======== Recorded data

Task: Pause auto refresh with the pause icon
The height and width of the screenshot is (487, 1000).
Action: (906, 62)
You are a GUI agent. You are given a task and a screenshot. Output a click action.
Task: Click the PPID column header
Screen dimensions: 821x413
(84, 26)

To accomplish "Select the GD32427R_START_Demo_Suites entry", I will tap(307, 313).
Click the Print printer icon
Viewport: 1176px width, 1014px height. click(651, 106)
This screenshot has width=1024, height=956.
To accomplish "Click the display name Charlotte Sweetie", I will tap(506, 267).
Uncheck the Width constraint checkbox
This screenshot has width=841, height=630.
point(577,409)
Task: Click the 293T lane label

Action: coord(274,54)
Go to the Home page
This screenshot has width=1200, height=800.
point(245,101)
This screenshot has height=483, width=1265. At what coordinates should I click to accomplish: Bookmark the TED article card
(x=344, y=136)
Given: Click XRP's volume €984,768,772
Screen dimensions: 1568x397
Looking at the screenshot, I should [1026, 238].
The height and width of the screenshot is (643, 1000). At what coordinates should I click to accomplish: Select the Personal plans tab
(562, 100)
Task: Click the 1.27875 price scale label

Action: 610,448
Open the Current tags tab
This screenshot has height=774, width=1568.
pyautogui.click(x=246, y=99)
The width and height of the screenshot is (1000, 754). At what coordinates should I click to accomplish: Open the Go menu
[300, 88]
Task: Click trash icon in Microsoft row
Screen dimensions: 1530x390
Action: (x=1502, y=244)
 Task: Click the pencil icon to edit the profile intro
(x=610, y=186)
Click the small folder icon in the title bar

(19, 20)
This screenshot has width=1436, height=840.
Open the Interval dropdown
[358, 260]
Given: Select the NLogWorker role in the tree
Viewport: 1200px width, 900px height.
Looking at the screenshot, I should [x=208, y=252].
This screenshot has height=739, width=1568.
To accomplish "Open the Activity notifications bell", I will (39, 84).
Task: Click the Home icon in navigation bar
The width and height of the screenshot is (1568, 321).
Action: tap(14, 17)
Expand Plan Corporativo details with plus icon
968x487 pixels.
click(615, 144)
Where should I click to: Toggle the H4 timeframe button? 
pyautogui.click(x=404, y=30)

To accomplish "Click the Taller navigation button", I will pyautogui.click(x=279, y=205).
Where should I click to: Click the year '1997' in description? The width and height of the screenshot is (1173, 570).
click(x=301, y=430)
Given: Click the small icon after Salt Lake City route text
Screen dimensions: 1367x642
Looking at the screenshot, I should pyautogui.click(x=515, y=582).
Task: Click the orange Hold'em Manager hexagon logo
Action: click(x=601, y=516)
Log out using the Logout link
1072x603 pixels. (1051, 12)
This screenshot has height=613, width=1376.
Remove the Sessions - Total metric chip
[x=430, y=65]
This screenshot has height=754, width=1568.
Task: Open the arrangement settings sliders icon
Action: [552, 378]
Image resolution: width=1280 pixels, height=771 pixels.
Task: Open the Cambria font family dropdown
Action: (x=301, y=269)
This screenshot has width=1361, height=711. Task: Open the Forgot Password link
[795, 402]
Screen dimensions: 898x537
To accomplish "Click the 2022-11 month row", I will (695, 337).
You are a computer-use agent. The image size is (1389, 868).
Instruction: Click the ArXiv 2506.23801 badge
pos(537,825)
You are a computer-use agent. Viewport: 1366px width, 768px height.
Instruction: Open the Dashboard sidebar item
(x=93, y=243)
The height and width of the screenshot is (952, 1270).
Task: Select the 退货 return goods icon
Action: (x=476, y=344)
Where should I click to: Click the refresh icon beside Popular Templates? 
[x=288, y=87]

================

## What this task involves
Wherever a line in the entries holds "with", copy that line.

## Reply
Task: Pause auto refresh with the pause icon
Expand Plan Corporativo details with plus icon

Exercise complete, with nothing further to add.